We generally do not recommend using an autoscaler that modifies the number of
coderd replicas. In particular, scale down events can cause interruptions for a
large number of users.

Coderd is different from a simple request-response HTTP service in that it
services long-lived connections whenever it proxies HTTP applications like IDEs
or terminals that rely on websockets, or when it relays tunneled connections to
workspaces. Loss of a coderd replica will drop these long-lived connections and
interrupt users. For example, if you have 4 coderd replicas behind a load
balancer, and an autoscaler decides to reduce it to 3, roughly 25% of the
connections will drop. An even larger proportion of users could be affected if
they use applications that use more than one websocket.

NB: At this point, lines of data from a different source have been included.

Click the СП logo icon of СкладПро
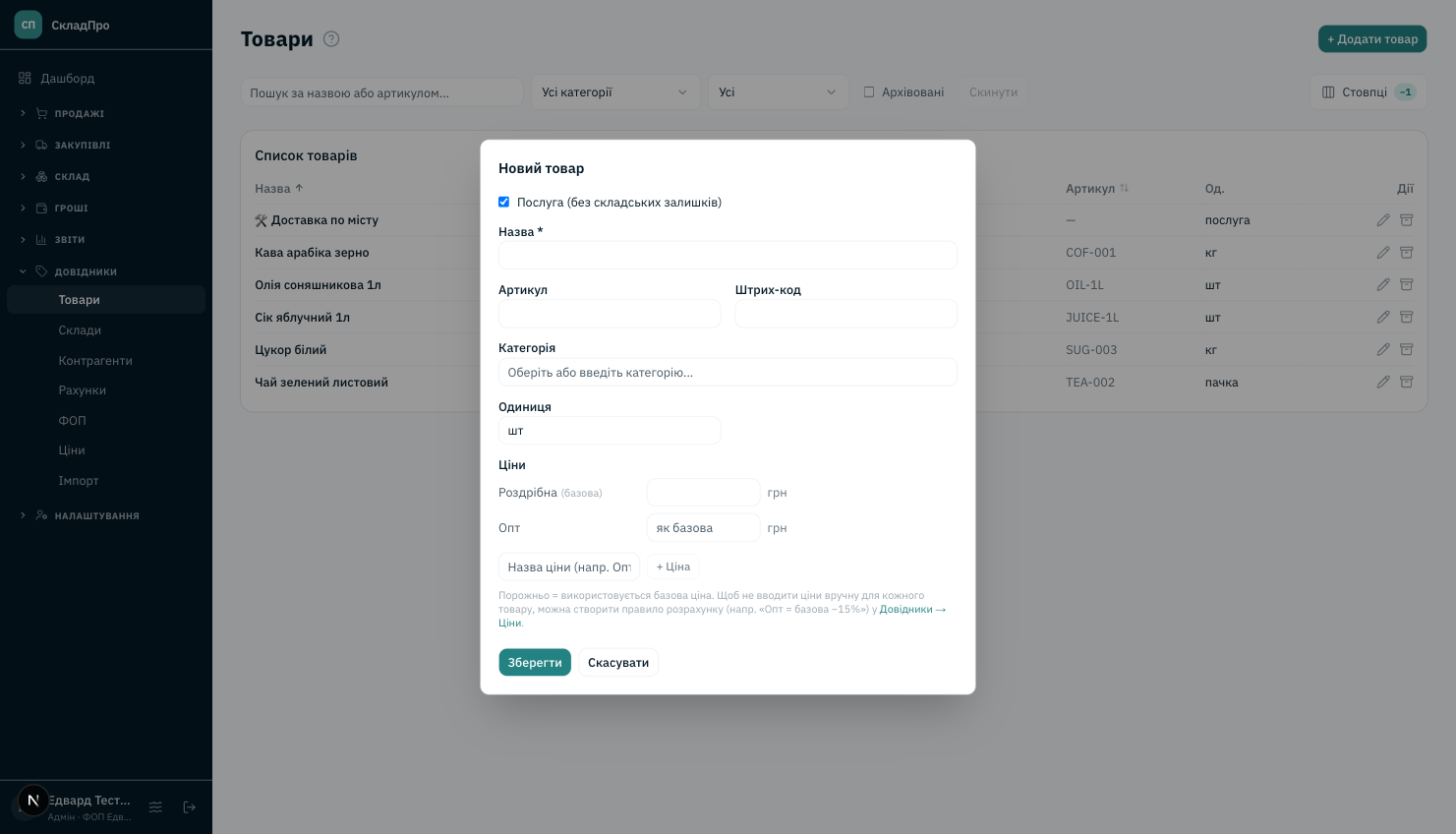 (29, 26)
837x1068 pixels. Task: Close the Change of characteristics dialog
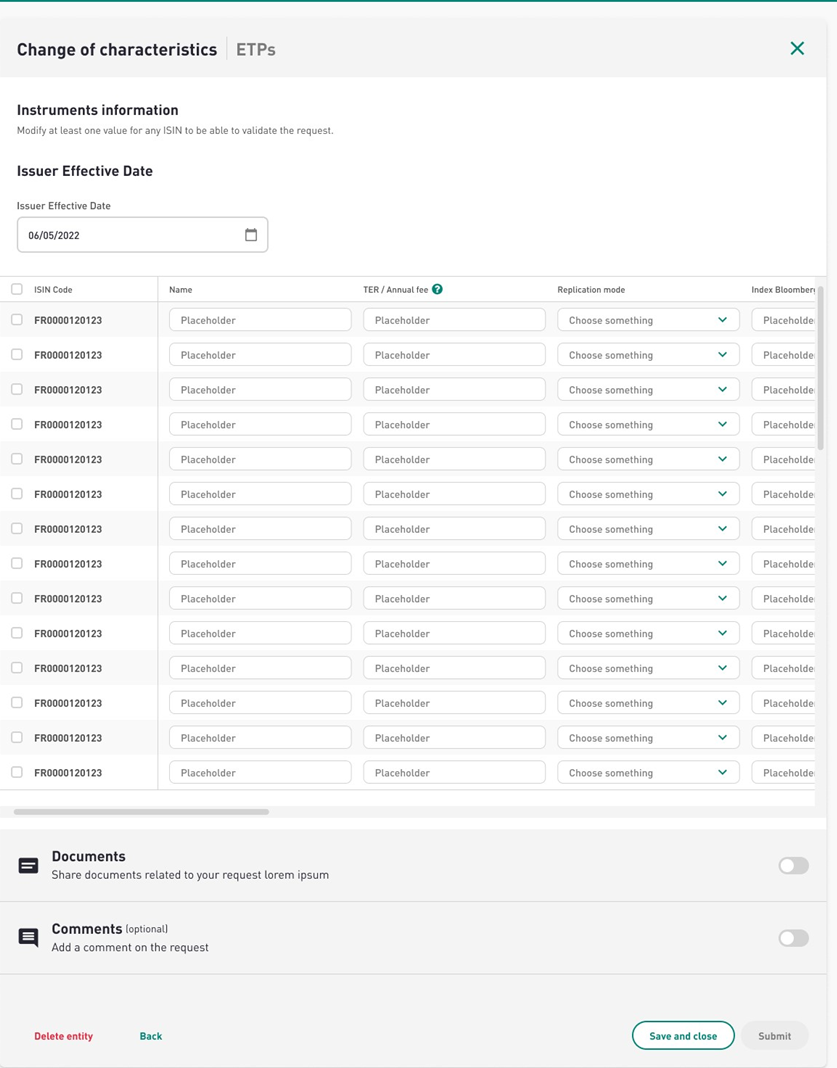pos(797,48)
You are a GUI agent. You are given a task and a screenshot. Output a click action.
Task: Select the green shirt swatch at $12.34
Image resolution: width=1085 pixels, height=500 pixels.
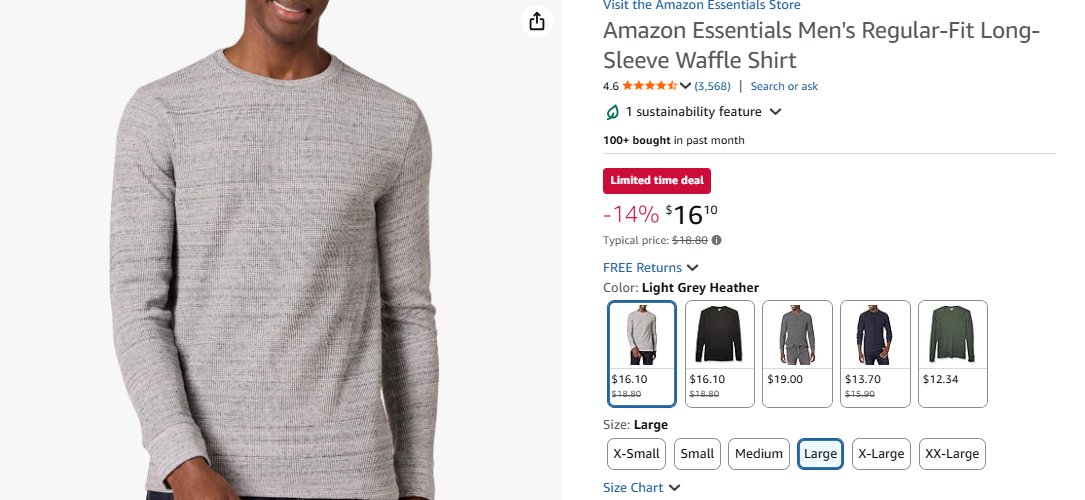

The severity of the interruption varies by application. Coder's web terminal,
for example, will reconnect to the same session and continue. So, this should
not be interpreted as saying coderd replicas should never be taken down for any
reason.

We recommend you plan to run enough coderd replicas to comfortably meet your
weekly high-water-mark load, and monitor coderd peak CPU & memory utilization
over the long term, reevaluating periodically. When scaling down (or performing
upgrades), schedule these outside normal working hours to minimize user
interruptions.

### A note for Kubernetes users

When running on Kubernetes on cloud infrastructure (i.e. not bare metal), many
operators choose to employ a _cluster_ autoscaler that adds and removes
Kubernetes _nodes_ according to load. Coder can coexist with such cluster
autoscalers, but we recommend you take steps to prevent the autoscaler from
evicting coderd pods, as an eviction will cause the same interruptions as
described above. For example, if you are using the
[Kubernetes cluster autoscaler](https://kubernetes.io/docs/reference/labels-annotations-taints/#cluster-autoscaler-kubernetes-io-safe-to-evict),
you may wish to set `cluster-autoscaler.kubernetes.io/safe-to-evict: "false"` as
an annotation on the coderd deployment.

## Troubleshooting

If a load test fails or if you are experiencing performance issues during
day-to-day use, you can leverage Coder's [prometheus metrics](./prometheus.md)
to identify bottlenecks during scale tests. Additionally, you can use your
existing cloud monitoring stack to measure load, view server logs, etc.